# Passage provided
++++++++++

Arts Festival Review: GiselleReview by Lyndon Hood
Giselle
Fabulous Beast Dance Theatre (Ireland)
Writer/Director Michael Keegan-Dolan
8 - 12 March
Shed 6, The Events Centre
90 Minutes (no interval, no readmission)
It isn't a ballet - and for much of it's length it's as much theatre as dance. It might be what you get if you take the
ballet, mix it with talent and bodily fluids and bury it in peat to ferment. It is inspired.
Although the later part of the performance mirrors the ballet's second act (and is almost entirely danced), a knowledge
of the original would probably be more hinderance than help in following the whole. The fact that instead of a prince in
disguise we have a bisexual bratslavian line-dancing instructor is just the start of the madness. The ballet's plot is
used more as a jumping off point, the company haring down any number of tangets to explore the hidden crevices of human
depravity, gleefully represented in the mesmerisingly horrible lives of a fictional Irish villiage called Ballyfeeney.
We are given a birds-eye view of this midland hellhole through the intermittent narration of Giselle's father, who lives
up a telegraph pole (he has his reasons). Moving smoothly from person to person, as much exposition as plot development,
it's strangely like the vision of Llareggub in Dylan Thomas' Under Milk Wood. Except that in everyone is miserable and everyone spends all their time doing horrid things to each other, arbrarily
copulating or attending line dancing lessons (or some combination of the three).
And rather than Dylan Thomas' verbal poetry the production gets its sizzle from vivid and eclectic theatricality. The
presentation cheerfully leaps from dialog - characters presented with vaudevillian energy and precise physical
exaggeration - to physical metaphors to face-on exposition to folksong to opera to dance, never missing a stride. The
dance especially weaves throughout - as well as being part of the plot, characters sometimes break in to dance they way
people break into songs in musicals. The company's range of skills is as diverse as their multiple nationalities.
The characters aren't exactly sympathetic, but this entertaining presentation and the truthfulness underlying it makes
us care. And least offensive of all of them is Giselle herself (named by a ballet-mad mother and sired in an affair with
an illegal-immigrant mexican dancer). Silent and passive, the consummate victim to her abusive brother and the bullies
of the town, is offered a moment of hope in a romance - and a fascinating line-dance style pas de deux - with Albrecht, the aforementioned line-dancing instructor. His betrayal, her asthma and various other tangled webs
come together to kill her; a tragedy arranged with farcical precision.

++++++++++

# Records supplied
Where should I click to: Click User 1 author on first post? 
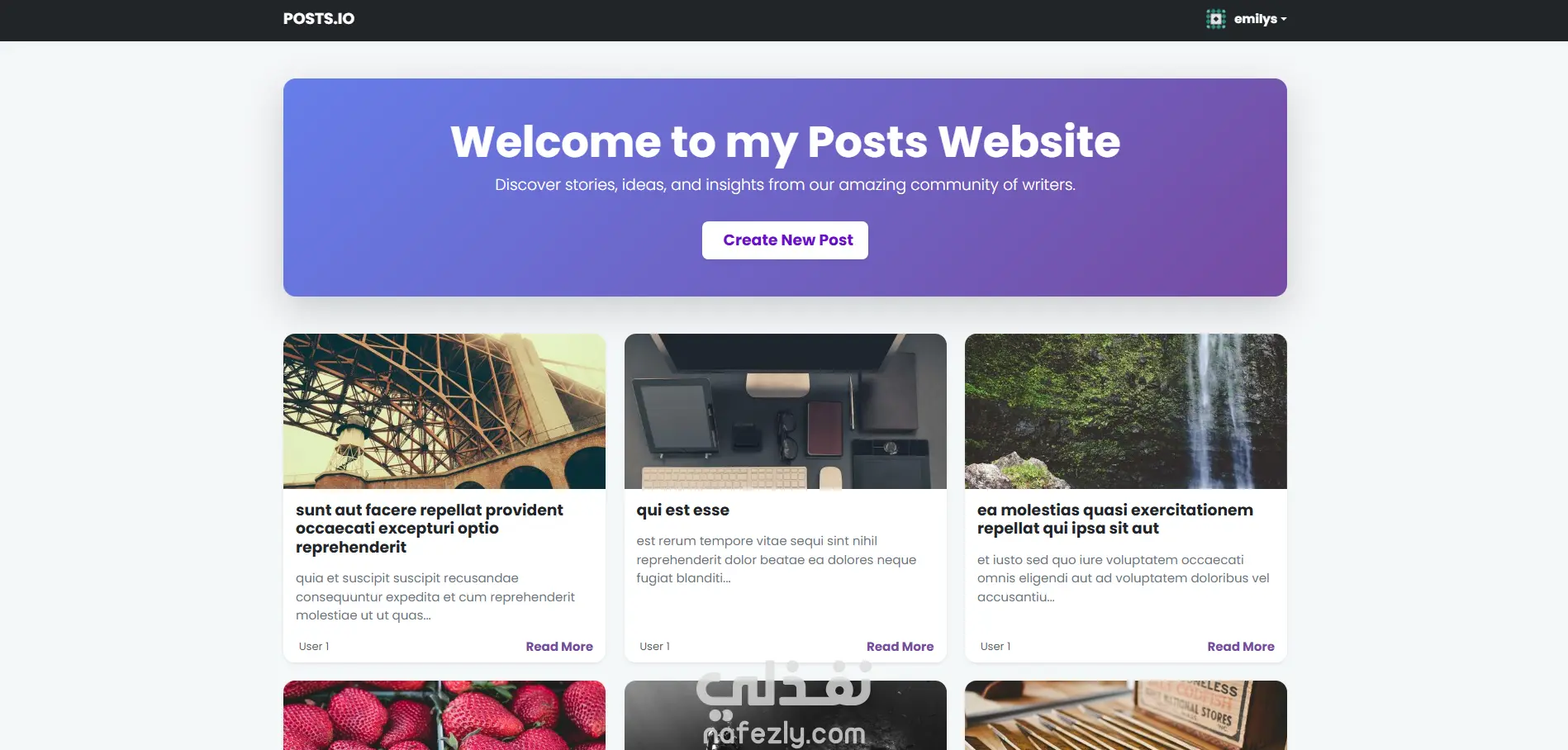(314, 647)
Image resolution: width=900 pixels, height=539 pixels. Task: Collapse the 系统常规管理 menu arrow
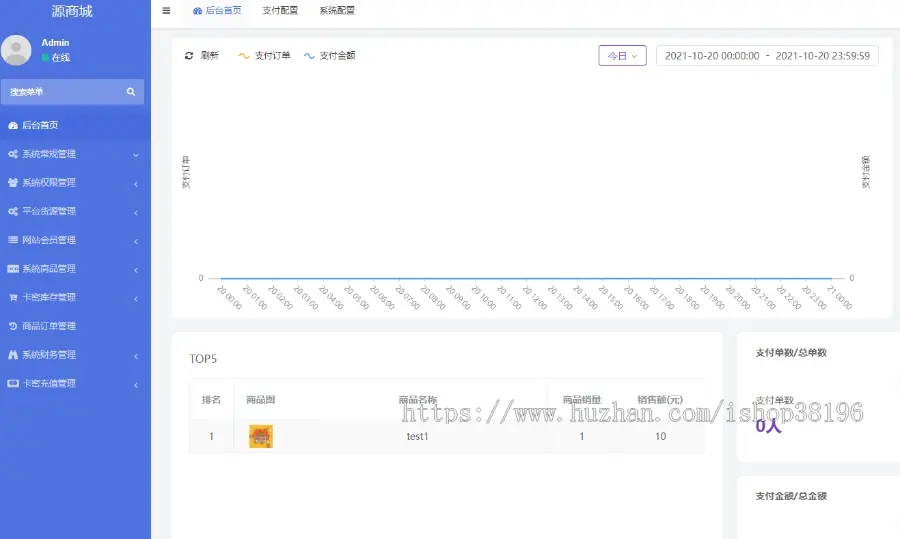click(x=136, y=155)
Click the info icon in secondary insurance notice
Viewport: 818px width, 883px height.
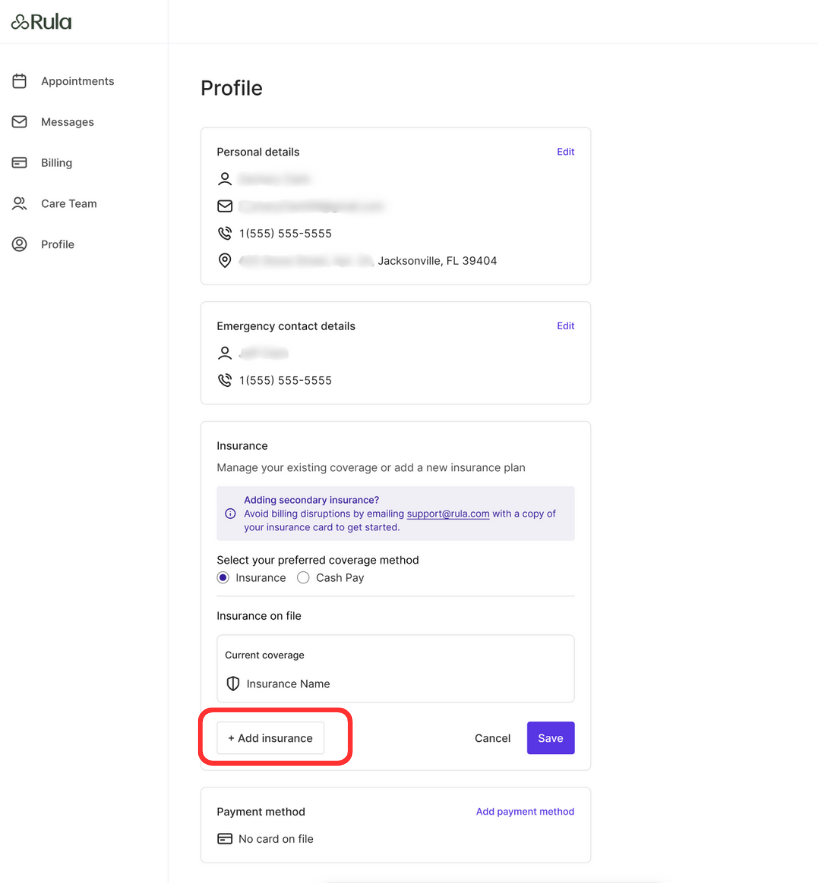tap(230, 514)
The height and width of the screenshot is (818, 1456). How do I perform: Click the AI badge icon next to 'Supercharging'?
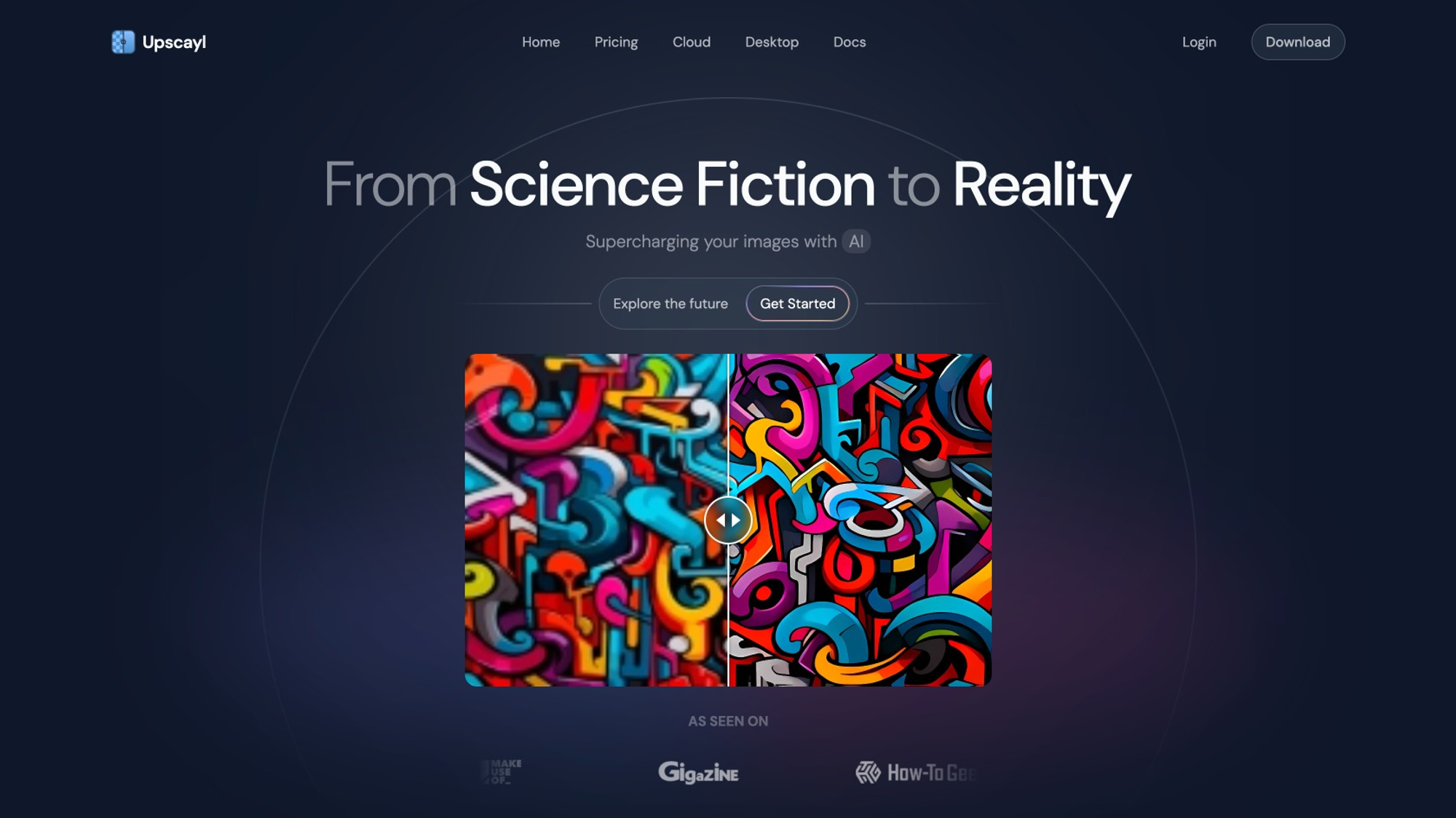pyautogui.click(x=855, y=241)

++++++++++

# Stated problem 1
According to the Giselle review, where does Giselle's father live?
# Stated problem 2
Retype the part of the Giselle review from "Although the later" up to and including "villiage called Ballyfeeney.".

# Finished answer 1
Up a telegraph pole.

# Finished answer 2
Although the later part of the performance mirrors the ballet's second act (and is almost entirely danced), a knowledge
of the original would probably be more hinderance than help in following the whole. The fact that instead of a prince in
disguise we have a bisexual bratslavian line-dancing instructor is just the start of the madness. The ballet's plot is
used more as a jumping off point, the company haring down any number of tangets to explore the hidden crevices of human
depravity, gleefully represented in the mesmerisingly horrible lives of a fictional Irish villiage called Ballyfeeney.